Exercise brief
Your answer should consist of every line from the records that holds the string "Dienstplan".

::: Exercise material :::

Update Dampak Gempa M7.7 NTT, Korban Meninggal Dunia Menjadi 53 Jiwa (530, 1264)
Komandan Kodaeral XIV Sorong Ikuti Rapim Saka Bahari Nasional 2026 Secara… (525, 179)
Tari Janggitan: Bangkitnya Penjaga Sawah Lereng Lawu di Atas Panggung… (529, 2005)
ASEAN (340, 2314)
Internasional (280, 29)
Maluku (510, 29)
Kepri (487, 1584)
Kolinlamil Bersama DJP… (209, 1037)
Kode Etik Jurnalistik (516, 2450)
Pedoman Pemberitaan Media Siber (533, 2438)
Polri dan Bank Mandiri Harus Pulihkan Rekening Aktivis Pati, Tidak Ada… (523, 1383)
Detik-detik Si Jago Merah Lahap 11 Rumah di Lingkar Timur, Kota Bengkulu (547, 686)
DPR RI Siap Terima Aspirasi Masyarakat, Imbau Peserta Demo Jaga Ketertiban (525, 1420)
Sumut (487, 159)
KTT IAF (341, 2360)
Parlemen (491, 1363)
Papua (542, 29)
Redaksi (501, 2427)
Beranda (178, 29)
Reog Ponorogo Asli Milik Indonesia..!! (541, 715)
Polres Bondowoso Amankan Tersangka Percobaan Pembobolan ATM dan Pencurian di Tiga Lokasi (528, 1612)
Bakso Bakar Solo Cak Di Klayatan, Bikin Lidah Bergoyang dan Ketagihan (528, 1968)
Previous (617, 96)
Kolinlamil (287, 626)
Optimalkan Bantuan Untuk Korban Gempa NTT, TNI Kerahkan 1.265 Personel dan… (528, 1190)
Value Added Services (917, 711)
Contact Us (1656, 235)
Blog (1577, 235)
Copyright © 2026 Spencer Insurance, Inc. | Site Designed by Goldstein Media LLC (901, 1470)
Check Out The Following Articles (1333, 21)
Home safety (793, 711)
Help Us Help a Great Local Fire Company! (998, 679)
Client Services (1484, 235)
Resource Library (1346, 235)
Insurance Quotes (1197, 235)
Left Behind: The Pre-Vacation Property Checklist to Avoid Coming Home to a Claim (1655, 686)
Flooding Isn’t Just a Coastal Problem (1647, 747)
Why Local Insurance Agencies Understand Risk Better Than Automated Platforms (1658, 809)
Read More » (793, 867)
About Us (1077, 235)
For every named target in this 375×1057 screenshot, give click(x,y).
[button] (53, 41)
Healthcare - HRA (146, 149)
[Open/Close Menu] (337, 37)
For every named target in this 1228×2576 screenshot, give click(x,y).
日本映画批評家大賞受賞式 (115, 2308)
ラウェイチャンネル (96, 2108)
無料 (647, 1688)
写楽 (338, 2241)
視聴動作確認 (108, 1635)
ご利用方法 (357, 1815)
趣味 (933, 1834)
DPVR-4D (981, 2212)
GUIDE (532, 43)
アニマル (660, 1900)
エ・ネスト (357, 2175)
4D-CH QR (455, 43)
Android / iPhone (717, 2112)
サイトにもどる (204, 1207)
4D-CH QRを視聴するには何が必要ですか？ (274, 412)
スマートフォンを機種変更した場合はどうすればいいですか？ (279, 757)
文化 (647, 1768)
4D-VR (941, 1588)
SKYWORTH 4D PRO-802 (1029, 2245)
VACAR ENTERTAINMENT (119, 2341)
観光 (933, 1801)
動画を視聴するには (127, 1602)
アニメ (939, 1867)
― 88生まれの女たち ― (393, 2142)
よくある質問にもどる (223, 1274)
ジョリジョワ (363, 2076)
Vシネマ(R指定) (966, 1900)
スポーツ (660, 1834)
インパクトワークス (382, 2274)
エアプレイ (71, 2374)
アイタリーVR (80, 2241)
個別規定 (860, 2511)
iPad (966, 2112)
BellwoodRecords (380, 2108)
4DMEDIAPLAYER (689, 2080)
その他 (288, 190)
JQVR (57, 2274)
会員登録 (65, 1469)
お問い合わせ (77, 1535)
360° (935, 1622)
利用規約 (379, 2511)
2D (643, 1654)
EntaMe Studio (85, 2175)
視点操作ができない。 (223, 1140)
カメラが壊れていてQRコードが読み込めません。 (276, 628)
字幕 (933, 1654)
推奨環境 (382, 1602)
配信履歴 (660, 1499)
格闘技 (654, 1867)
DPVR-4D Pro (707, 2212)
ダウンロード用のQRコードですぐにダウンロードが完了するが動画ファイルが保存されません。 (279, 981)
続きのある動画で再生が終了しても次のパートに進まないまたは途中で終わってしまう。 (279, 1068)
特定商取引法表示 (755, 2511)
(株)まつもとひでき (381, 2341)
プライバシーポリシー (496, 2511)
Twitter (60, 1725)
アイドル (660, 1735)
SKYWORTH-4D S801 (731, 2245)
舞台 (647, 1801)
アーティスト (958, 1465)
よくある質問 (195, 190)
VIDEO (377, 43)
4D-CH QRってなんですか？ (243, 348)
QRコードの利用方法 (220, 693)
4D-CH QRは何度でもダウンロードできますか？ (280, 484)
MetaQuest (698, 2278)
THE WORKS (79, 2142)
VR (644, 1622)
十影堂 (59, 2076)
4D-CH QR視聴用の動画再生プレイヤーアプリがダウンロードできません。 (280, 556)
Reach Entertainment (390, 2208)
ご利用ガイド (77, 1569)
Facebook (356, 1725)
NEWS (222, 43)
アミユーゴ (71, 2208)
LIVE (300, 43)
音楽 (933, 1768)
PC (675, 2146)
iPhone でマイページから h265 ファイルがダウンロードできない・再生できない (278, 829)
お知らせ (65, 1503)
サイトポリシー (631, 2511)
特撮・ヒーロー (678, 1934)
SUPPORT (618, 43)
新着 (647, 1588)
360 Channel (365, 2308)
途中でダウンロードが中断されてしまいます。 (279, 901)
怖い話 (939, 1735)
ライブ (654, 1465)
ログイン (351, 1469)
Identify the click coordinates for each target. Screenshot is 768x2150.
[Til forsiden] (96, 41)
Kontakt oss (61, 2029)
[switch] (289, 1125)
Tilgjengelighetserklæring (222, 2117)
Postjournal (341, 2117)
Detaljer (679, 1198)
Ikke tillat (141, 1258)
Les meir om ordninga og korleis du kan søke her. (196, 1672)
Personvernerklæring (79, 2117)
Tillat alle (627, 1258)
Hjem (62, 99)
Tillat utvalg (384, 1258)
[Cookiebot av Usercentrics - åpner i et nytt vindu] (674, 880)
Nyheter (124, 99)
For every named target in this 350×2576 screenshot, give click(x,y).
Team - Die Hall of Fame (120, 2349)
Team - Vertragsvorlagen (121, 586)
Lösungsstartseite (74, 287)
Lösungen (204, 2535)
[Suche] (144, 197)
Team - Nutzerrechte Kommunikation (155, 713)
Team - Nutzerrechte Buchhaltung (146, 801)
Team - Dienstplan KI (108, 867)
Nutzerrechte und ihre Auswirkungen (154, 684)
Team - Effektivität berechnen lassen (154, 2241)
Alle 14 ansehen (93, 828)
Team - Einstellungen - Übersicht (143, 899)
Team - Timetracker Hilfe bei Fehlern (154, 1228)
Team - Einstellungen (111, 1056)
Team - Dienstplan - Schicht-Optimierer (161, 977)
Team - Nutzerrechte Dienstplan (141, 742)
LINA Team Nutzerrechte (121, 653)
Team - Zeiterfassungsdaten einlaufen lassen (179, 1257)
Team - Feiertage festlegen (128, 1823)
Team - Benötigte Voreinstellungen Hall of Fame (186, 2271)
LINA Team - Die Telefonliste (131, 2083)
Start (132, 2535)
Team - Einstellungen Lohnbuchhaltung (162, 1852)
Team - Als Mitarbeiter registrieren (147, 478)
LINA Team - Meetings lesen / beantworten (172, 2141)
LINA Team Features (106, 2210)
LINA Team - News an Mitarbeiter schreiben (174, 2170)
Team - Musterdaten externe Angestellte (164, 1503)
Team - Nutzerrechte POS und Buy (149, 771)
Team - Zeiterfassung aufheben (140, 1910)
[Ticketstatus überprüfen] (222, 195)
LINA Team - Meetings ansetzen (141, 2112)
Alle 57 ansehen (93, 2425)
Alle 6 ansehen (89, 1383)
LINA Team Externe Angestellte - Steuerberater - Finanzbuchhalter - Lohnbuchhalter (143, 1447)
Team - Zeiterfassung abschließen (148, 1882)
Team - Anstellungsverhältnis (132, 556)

:::

Task result
Team - Dienstplan KI (108, 867)
Team - Dienstplan - Schicht-Optimierer (161, 977)
Team - Nutzerrechte Dienstplan (141, 742)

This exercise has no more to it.